=== Stored data ===

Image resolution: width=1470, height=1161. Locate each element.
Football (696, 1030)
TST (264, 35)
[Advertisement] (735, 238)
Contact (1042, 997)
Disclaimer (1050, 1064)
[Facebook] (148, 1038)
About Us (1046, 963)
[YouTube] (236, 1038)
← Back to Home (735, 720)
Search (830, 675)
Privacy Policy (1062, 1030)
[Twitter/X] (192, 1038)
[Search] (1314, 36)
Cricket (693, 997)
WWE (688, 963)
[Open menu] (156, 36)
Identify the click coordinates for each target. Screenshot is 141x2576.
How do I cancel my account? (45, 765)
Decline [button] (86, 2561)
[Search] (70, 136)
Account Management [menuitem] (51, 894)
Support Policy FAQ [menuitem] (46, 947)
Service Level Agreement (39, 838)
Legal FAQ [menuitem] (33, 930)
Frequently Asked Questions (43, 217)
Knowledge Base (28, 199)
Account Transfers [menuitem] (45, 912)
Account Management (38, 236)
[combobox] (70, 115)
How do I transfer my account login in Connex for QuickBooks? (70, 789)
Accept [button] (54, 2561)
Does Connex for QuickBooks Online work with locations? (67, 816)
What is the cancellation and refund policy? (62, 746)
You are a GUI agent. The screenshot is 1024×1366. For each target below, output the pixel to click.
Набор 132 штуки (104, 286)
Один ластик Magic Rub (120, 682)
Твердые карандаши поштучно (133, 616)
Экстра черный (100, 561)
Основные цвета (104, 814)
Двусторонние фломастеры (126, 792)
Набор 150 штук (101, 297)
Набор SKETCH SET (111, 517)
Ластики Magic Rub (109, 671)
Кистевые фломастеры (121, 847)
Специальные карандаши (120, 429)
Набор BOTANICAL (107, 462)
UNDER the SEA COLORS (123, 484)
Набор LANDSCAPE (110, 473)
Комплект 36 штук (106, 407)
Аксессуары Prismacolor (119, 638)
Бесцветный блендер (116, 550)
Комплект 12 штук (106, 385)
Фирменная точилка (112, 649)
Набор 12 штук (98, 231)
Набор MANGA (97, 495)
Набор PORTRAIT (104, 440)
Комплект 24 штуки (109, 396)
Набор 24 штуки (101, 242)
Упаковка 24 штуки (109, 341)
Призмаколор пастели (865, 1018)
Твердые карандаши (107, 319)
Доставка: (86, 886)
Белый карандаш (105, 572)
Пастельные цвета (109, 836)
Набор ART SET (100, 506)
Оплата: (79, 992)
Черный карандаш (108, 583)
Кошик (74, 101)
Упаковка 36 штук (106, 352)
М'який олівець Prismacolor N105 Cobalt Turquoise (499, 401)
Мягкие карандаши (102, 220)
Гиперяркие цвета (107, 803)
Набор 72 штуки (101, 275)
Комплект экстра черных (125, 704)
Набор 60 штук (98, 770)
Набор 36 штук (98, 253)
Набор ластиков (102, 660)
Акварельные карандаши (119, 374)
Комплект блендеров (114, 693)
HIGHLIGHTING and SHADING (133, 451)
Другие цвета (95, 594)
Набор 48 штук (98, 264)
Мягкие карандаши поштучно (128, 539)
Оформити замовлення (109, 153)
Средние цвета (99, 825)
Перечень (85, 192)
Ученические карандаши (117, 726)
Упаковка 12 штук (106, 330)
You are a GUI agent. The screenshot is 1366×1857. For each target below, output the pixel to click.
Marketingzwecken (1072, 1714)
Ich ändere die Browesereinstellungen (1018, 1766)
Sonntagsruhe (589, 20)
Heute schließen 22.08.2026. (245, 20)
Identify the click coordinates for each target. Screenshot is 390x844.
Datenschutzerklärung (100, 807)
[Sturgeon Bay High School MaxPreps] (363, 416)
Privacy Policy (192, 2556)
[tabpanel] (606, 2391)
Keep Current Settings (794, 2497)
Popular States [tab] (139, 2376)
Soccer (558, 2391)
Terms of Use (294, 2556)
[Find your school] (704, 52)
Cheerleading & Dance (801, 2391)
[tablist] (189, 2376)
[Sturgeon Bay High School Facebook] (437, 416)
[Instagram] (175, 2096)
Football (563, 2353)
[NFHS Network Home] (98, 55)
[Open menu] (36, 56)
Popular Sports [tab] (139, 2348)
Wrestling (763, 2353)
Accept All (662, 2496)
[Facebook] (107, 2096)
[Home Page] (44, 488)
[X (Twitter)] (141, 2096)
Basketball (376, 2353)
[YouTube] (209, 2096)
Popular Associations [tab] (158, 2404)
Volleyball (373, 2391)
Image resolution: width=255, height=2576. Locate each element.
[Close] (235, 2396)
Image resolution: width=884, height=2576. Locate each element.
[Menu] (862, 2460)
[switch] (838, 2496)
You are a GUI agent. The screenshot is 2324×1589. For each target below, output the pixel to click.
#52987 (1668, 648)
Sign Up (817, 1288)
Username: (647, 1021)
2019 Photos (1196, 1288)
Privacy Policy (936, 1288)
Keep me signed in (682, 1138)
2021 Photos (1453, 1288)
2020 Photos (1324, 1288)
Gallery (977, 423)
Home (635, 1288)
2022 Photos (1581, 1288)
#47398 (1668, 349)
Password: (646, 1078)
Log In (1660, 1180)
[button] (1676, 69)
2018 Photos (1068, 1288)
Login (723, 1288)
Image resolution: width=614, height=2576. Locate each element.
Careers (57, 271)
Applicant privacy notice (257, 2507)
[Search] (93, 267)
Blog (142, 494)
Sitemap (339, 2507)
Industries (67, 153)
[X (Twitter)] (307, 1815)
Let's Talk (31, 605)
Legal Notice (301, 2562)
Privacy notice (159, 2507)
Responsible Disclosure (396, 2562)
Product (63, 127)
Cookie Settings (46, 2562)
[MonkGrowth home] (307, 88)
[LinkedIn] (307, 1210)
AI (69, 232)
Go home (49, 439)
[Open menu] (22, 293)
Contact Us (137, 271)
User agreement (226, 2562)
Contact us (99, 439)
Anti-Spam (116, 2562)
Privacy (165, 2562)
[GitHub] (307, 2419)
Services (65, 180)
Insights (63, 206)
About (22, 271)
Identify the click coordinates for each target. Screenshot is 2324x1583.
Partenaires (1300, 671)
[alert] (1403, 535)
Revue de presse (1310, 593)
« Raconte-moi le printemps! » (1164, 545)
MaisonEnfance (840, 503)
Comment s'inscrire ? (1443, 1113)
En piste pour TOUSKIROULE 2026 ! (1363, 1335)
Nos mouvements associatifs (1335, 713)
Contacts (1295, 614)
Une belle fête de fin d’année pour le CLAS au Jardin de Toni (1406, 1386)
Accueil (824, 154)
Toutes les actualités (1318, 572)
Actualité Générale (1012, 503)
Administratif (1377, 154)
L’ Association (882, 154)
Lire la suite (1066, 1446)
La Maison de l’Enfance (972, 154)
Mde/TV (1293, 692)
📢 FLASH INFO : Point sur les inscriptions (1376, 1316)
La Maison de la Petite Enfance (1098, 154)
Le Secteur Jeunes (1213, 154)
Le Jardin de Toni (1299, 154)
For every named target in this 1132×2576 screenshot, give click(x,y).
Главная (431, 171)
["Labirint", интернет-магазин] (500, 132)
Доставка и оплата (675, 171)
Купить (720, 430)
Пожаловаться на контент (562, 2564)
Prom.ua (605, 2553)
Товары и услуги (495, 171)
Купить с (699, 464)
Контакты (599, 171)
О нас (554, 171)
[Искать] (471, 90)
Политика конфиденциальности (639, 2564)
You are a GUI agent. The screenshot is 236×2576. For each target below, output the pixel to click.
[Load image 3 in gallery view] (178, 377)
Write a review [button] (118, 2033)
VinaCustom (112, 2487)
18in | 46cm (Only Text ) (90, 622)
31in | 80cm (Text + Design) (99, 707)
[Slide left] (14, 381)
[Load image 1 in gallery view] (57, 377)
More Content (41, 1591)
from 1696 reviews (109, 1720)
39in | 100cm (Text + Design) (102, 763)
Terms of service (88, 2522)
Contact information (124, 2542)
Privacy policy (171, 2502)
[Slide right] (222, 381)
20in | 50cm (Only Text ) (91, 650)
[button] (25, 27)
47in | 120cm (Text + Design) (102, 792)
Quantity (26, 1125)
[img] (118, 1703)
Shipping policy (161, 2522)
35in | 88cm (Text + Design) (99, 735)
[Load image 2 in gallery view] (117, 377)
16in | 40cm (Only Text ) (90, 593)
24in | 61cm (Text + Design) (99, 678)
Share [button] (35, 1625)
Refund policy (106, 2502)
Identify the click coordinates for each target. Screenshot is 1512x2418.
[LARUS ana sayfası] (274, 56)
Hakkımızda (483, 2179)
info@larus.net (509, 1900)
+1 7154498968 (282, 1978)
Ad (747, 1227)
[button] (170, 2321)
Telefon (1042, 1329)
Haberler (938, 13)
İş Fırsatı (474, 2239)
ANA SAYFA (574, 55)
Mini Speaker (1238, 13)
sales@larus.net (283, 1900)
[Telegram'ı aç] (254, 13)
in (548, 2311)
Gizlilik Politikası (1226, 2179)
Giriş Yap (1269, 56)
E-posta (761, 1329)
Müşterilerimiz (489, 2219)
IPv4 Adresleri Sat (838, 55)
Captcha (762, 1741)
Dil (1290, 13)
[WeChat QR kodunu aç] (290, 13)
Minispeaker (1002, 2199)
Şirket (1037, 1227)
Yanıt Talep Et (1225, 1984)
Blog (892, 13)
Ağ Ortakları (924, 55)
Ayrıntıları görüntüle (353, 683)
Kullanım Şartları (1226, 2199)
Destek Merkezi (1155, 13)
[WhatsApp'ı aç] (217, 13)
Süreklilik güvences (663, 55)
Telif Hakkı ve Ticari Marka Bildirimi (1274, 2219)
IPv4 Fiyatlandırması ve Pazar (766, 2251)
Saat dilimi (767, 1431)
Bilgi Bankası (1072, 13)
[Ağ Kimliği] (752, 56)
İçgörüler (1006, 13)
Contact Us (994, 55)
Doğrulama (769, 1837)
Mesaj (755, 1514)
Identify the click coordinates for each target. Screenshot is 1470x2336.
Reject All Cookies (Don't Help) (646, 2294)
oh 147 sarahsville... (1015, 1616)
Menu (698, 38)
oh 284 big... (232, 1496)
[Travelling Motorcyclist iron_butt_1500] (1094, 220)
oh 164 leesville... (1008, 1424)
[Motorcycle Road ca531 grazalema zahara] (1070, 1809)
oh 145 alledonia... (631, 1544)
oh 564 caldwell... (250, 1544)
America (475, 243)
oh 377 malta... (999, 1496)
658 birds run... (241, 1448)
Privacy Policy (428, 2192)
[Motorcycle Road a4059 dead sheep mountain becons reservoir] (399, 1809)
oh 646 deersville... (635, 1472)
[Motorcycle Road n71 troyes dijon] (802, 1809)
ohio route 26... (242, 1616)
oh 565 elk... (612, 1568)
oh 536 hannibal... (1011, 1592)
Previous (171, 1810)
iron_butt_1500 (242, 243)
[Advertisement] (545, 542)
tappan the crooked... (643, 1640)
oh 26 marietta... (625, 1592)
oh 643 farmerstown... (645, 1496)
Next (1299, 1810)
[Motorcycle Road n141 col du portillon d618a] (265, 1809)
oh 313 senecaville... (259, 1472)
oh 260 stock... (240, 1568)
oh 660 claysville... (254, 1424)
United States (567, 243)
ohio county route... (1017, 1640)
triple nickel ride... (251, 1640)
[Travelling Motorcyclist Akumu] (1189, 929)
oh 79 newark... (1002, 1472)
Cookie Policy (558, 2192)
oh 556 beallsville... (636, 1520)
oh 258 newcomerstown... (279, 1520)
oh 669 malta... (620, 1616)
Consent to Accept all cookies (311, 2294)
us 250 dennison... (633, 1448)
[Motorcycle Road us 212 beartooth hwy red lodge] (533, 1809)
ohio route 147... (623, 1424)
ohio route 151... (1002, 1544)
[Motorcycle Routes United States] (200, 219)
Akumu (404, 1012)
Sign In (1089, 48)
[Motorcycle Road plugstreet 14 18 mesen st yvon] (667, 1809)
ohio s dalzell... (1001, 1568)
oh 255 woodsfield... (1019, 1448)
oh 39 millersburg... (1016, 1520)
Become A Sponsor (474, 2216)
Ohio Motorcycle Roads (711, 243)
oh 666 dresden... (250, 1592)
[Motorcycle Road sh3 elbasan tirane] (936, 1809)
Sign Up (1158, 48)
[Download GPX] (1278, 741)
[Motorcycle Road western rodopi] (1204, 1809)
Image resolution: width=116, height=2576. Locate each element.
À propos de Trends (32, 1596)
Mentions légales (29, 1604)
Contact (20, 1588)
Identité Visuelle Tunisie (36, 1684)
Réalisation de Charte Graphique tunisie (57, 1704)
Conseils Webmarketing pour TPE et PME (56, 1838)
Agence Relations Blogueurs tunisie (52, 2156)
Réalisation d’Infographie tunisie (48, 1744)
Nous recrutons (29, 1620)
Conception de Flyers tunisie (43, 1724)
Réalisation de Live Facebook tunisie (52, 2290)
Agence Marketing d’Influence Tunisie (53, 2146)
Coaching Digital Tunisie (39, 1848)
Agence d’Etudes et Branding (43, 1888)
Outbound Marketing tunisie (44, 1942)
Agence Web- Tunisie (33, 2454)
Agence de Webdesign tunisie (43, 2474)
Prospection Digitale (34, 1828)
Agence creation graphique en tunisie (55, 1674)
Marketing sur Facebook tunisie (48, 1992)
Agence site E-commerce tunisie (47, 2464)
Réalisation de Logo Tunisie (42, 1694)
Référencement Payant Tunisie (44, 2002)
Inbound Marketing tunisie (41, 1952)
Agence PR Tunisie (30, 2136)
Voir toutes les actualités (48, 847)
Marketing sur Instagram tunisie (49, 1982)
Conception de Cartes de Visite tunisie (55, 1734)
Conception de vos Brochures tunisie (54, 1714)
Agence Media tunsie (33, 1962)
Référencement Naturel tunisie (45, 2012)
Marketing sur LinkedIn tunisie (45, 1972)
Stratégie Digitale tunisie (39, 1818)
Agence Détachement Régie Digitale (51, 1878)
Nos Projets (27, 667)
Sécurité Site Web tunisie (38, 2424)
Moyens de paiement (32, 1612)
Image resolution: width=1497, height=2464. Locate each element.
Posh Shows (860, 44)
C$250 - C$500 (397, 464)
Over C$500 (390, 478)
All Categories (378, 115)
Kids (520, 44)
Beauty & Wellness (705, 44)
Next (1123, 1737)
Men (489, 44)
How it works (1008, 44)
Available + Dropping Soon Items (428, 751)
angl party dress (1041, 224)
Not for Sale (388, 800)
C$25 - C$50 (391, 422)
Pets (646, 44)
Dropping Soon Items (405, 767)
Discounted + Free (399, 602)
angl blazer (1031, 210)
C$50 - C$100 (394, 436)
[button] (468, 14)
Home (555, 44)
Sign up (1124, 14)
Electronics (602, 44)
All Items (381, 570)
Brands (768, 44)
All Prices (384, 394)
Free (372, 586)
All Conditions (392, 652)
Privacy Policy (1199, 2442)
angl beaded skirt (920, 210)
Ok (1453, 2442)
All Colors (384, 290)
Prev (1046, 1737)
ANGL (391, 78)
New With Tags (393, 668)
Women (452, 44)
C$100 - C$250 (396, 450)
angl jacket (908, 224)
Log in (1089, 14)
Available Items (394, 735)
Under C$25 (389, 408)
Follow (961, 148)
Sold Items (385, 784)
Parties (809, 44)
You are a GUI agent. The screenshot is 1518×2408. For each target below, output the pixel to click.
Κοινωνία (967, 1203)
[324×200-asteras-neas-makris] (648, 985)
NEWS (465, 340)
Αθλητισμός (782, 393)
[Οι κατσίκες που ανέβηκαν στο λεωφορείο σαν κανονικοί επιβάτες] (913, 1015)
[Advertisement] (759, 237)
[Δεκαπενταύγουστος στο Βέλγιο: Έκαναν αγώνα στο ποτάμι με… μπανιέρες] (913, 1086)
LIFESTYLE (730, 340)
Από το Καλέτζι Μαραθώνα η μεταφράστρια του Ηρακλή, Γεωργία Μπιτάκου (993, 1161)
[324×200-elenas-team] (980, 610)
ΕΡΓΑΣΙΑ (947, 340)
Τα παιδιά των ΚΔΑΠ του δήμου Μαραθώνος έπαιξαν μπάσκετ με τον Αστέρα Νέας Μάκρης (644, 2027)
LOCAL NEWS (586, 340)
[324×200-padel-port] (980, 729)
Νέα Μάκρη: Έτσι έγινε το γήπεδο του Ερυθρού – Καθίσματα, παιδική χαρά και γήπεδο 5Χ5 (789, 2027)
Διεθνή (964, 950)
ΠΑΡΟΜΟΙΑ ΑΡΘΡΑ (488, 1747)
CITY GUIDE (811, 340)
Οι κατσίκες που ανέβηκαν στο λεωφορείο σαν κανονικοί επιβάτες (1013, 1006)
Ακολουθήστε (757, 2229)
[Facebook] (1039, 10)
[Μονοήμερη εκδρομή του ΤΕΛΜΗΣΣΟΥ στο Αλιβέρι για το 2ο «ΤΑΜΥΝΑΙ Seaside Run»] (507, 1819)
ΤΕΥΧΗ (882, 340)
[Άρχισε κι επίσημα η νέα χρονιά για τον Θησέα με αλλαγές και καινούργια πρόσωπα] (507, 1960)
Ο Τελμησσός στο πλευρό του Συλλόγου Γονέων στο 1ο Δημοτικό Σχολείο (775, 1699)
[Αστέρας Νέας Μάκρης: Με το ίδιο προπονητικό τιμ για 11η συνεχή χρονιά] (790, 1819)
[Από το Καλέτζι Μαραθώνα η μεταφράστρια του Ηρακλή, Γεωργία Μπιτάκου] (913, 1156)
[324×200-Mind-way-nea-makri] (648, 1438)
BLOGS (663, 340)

===

_Assignment_
Show every line in the listing above that carries the word "Items".

_Exercise answer_
Available + Dropping Soon Items (428, 751)
Dropping Soon Items (405, 767)
All Items (381, 570)
Available Items (394, 735)
Sold Items (385, 784)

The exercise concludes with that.